Economia

Brasil prepara contraofensiva estratégica diante do tarifaço de Trump sobre produtos nacionais

Com vigência prevista para 1º de agosto, sobretaxa de 50% imposta pelos EUA mobiliza governo Lula, empresários e setor financeiro; alternativas vão de fundo emergencial a ofensiva diplomática em Washington

A apenas dez dias da entrada em vigor das sobretaxas de 50% sobre produtos brasileiros anunciadas pelo presidente dos Estados Unidos, Donald Trump, o governo do presidente Luiz Inácio Lula da Silva e o empresariado nacional articulam diversas medidas para responder à ofensiva comercial americana. A cobrança adicional, prevista para iniciar em 1º de agosto, já provoca movimentações intensas em Brasília e no setor produtivo.

O ministro da Fazenda, Fernando Haddad, afirmou nesta segunda-feira (21) que a pasta trabalha com diferentes cenários e alternativas. Apesar disso, garantiu que a diretriz do presidente Lula é manter o Brasil na mesa de negociação. “Punir cidadãos ou empresas americanas não está em pauta”, disse.

Entre as medidas em estudo está a criação de um fundo emergencial para empresas prejudicadas pela tarifa, com crédito direcionado àquelas que comprovarem perdas concretas nas exportações para os EUA. O fundo deverá ser viabilizado por medida provisória com recursos do Tesouro.

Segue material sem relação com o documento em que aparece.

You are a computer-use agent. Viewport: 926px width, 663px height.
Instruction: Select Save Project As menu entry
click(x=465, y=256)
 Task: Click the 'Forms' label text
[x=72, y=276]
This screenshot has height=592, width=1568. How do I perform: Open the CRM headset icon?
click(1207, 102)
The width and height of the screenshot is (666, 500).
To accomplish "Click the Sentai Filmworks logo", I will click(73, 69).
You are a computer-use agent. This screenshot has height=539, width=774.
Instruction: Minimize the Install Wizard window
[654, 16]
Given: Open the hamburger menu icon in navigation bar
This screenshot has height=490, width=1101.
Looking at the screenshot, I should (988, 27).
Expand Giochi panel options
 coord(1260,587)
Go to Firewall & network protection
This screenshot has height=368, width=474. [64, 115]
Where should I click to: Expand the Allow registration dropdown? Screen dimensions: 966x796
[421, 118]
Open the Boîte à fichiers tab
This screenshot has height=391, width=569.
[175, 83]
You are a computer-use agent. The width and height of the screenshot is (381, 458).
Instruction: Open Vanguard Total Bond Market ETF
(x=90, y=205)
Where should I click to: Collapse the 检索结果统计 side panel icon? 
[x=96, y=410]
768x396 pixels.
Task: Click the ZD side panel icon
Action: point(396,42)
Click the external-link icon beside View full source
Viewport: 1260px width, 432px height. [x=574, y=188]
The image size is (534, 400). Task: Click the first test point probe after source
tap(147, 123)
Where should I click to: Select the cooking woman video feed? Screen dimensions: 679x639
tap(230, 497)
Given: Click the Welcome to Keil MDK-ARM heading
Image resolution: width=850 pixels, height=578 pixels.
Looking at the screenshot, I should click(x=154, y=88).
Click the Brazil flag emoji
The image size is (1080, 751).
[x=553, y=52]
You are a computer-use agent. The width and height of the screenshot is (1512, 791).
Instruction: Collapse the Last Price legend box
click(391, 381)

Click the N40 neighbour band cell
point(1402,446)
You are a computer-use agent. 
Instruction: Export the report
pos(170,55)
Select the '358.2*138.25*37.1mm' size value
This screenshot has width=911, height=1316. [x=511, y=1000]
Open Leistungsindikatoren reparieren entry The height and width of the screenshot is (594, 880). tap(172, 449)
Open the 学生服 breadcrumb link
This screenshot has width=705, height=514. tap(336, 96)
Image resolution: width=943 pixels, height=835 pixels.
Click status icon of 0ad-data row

No campo diplomático, o vice-presidente Geraldo Alckmin pretende liderar uma comitiva interministerial a Washington para buscar um acordo comercial que contorne o impasse. Empresários do setor mineral já receberam sinal verde para integrar o esforço de negociação.

Paralelamente, o governo analisa uma possível prorrogação do prazo das tarifas, conforme proposto pela Confederação Nacional da Indústria (CNI), e estuda fortalecer laços comerciais com parceiros como a União Europeia, Canadá e México, como revelou o ministro da Casa Civil, Rui Costa.

Outra frente cogitada é a taxação de gigantes da tecnologia americanas, conforme antecipado por Lula durante congresso da UNE, mencionando que empresas digitais que desrespeitem a legislação brasileira poderão ser tributadas.

A estratégia também passa pela sensibilização do consumidor norte-americano. O governo e os empresários brasileiros pretendem mobilizar importadores dos EUA para demonstrar os impactos negativos da tarifa sobre produtos essenciais como carne bovina, suco de laranja e café.

Enquanto isso, bancos e instituições financeiras brasileiras já buscam apoio jurídico nos EUA para avaliar os riscos de sanções mais amplas ao setor financeiro nacional.

Com pouco tempo para reverter o cenário, o Brasil aposta em uma combinação de diplomacia, proteção ao setor produtivo e articulação internacional para mitigar os efeitos do tarifaço e preservar sua posição no mercado norte-americano.